Quels sont les essais clé les plus attendus ?
Pr B.L : Annoncés pour le 14 mai par le Président de la République Emmanuel Macron, les résultats de l’essai Discovery ne seront en fait que simplement analysés par le Data Surveillance Monitoring Board, un comité d’experts indépendant. Mais je pense que si l’un des traitements testés dans cette étude (remdesivir, hydroxychloroquine, association lopinavir -ritonavir associé ou non à l’interféron beta) devait révolutionner la prise en charge des patients Covid-19 modérés à sévères, l’information aurait déjà fuité car l’on repère très vite si l’efficacité d’un bras de l’étude est bien supérieure aux autres.
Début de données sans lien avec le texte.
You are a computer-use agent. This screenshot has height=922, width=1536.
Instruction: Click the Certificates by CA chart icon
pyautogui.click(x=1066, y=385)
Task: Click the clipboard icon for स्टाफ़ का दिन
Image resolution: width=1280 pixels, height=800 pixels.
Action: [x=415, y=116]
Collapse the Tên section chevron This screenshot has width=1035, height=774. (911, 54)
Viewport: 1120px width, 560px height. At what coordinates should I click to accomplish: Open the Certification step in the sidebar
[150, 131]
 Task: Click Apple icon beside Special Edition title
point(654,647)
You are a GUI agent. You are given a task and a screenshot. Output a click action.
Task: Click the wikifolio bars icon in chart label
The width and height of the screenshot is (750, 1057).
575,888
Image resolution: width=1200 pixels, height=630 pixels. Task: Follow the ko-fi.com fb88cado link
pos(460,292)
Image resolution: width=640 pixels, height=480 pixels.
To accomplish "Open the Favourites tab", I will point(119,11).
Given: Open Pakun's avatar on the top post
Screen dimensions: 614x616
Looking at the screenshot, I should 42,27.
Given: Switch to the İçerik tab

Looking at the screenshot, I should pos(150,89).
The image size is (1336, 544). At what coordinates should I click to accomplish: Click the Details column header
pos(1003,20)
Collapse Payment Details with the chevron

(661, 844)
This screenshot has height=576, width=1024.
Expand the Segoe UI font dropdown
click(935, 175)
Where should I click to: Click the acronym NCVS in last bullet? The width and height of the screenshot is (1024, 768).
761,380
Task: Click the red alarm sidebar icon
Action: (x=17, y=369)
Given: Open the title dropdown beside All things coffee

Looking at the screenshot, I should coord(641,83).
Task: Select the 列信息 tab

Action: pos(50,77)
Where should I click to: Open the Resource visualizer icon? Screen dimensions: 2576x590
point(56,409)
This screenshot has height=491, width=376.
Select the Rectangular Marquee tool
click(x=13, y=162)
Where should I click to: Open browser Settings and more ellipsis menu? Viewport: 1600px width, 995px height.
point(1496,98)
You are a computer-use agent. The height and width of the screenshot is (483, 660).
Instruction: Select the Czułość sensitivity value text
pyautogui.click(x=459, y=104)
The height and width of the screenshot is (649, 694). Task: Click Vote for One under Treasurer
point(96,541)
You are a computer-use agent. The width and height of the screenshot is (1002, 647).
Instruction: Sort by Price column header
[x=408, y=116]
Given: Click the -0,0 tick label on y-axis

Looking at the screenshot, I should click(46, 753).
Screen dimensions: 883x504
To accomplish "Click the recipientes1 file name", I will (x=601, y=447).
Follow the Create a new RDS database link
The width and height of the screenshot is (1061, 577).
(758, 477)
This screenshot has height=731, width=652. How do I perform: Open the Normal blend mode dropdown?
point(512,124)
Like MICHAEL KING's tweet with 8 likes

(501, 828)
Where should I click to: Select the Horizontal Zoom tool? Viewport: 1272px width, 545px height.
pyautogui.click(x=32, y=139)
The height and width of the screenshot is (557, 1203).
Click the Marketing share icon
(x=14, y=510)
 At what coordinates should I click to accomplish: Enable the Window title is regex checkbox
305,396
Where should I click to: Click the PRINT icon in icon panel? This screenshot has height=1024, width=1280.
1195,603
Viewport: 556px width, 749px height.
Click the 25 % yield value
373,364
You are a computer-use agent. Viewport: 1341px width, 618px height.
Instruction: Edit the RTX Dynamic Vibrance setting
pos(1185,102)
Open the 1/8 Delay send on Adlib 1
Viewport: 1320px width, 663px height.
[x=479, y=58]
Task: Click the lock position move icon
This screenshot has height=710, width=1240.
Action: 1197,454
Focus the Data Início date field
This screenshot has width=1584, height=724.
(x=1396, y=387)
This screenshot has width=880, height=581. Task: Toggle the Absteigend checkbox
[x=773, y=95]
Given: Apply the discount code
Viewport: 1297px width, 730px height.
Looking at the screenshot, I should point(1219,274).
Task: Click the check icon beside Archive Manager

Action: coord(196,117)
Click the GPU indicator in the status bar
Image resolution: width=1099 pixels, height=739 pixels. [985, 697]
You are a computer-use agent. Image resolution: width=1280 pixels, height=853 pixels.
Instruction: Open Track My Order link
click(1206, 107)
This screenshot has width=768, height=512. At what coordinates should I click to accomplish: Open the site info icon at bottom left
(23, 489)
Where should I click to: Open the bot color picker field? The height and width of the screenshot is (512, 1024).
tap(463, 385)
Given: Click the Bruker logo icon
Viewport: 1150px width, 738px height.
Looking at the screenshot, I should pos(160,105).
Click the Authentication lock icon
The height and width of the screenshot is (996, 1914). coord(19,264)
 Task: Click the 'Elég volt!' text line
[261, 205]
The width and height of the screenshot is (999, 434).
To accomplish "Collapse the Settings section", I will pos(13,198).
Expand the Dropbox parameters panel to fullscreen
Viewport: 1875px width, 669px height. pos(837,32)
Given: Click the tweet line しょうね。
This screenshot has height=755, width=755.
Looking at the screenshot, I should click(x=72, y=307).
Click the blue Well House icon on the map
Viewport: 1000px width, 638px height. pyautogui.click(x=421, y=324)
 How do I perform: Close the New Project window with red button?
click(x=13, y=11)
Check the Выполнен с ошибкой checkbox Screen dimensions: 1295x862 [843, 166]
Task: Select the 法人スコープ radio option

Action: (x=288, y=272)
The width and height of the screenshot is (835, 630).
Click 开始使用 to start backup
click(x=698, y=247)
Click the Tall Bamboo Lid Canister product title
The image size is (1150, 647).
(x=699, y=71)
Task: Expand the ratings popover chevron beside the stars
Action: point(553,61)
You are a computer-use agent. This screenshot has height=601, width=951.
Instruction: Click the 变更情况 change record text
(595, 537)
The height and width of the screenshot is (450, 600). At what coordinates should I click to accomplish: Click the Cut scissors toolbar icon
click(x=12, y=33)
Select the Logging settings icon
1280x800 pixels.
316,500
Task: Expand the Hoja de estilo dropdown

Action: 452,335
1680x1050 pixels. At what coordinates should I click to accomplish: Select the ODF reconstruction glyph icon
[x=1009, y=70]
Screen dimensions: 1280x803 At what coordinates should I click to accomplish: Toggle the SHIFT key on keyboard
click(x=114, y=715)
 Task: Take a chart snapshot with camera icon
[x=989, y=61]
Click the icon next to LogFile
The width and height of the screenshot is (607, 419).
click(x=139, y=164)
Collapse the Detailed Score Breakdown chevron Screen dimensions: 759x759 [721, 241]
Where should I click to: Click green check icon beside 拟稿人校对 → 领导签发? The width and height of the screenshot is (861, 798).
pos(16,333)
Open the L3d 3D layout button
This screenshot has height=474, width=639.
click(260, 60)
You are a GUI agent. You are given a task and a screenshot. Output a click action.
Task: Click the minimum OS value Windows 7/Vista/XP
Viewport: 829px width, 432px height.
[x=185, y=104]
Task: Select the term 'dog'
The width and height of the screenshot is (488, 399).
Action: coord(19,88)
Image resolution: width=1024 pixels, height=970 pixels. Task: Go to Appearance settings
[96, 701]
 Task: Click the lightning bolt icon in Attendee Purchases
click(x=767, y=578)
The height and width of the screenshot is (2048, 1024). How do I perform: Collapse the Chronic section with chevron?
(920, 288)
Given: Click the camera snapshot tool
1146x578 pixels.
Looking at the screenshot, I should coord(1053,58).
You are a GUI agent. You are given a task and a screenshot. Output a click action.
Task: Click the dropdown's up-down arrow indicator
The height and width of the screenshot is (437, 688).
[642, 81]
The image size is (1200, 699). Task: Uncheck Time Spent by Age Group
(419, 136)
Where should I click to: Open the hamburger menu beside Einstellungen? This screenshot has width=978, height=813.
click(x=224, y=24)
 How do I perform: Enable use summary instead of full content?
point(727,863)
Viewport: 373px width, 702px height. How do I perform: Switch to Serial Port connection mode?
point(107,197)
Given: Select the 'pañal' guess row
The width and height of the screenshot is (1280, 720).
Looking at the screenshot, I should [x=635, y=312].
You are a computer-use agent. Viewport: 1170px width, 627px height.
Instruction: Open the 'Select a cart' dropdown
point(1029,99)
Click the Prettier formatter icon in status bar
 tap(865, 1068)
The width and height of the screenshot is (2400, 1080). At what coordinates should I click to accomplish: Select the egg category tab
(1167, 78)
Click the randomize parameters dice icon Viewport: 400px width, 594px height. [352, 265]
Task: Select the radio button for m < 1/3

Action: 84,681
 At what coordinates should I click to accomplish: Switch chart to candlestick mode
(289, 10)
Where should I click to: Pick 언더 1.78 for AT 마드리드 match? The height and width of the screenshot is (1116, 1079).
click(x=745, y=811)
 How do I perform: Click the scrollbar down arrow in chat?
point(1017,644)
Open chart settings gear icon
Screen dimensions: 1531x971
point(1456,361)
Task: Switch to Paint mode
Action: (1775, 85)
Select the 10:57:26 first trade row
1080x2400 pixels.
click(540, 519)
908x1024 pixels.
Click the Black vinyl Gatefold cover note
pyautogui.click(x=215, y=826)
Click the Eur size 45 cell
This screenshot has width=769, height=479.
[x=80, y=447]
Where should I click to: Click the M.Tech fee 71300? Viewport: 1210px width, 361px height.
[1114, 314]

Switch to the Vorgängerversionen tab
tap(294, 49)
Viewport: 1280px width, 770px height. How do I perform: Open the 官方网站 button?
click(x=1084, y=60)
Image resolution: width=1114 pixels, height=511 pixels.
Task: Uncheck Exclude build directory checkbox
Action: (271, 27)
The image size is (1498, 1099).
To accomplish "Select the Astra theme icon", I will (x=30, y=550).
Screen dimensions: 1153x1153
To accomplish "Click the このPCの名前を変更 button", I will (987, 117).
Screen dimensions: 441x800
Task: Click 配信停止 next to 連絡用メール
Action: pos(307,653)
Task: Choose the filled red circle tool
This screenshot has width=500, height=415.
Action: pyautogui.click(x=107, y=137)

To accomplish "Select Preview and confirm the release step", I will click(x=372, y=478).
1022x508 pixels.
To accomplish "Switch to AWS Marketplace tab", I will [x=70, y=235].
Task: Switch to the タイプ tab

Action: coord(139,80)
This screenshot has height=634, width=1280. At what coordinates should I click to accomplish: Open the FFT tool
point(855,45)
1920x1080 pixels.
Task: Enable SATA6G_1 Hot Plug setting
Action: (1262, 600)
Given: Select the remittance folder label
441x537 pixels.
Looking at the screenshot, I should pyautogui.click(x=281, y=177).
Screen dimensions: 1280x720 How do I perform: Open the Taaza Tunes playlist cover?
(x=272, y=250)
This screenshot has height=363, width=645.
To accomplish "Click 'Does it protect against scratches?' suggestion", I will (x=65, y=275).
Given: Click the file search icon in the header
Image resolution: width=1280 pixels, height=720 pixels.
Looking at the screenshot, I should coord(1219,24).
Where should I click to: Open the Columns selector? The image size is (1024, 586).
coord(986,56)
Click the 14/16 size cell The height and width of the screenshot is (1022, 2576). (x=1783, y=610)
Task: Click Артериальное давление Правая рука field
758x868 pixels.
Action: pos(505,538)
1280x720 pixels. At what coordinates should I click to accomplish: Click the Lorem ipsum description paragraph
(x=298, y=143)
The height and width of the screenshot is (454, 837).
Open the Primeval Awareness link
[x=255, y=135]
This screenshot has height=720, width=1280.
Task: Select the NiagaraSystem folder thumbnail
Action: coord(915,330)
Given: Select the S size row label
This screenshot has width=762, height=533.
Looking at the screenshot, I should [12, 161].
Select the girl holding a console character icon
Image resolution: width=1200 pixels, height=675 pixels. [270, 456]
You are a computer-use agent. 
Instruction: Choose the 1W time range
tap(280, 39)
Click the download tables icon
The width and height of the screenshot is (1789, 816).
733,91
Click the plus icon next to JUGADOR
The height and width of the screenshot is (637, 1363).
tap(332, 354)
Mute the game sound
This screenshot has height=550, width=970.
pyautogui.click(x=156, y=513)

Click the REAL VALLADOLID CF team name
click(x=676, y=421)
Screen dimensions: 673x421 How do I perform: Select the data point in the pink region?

Objectivement, quelles que soient les molécules testées, aucun effet franchement supérieur ne ressort. L’analyse permettra, je l’espère, de faire émerger des signaux faibles mais positifs. Dans le cas contraire, il faudra poursuivre les investigations jusqu’à la fin de l’essai, c’est-à-dire atteindre les 3 000 inclusions (745 inclusions le 7 mai). Le rythme d’inclusion ralentit du fait du confinement. C’est une course contre la montre mais nous avons été efficaces pour débuter très rapidement cet essai, particulièrement en France.
Concernant les autres essais, à la date de début mai, aucune molécule ou stratégie thérapeutique (antiviraux, hydroxychloroquine, anticorps thérapeutiques, plasma de convalescent, cellules stromales mésenchymateuses, etc.) n’a livré de signal extraordinaire, avec l’espoir de résoudre le problème du coronavirus. Néanmoins, les analyses sont compliquées à réaliser et il faut que nous prenions le temps de regarder de près les critères de chaque étude afin de parvenir à détecter des signaux fiables, sur des effectifs souvent modestes. La recherche reste extrêmement dynamique. Par ailleurs d’autres stratégies thérapeutiques sont envisagées, en recyclant d’autres antiviraux (favipiravir,…) utilisés soit dans d’autres pathologies, soit contre d’autres virus.
Quant à la recherche fondamentale, aucune molécule développée spécifiquement dans le Covid-19 n’a encore fait l’objet de publication sur des essais in vitro.
Les essais cliniques sont essentiels, mais l’expérience des soignants joue également ?
Pr B.L : En effet, j’en veux pour preuve la prise en charge incomparable d’un patient hospitalisé en réanimation à la mi-mars 2020 et début mai, avec un taux de mortalité bien inférieur à celui des premières semaines de la pandémie (passé de 30 à 10 %). Le standard of care (les traitements non spécifiques) a été affiné et en particulier le nursing des patients, les procédures de réhydratation, le suivi de la réaction inflammatoire et de la réponse immunitaire ou l’utilisation de la corticothérapie. Dans les maladies avec un processus inflammatoire intense, le timing de la prise de corticoïdes est primordial. Avec l’expérience des réanimateurs acquise durant les premières semaines de la pandémie, le taux de survie a donc augmenté de manière significative.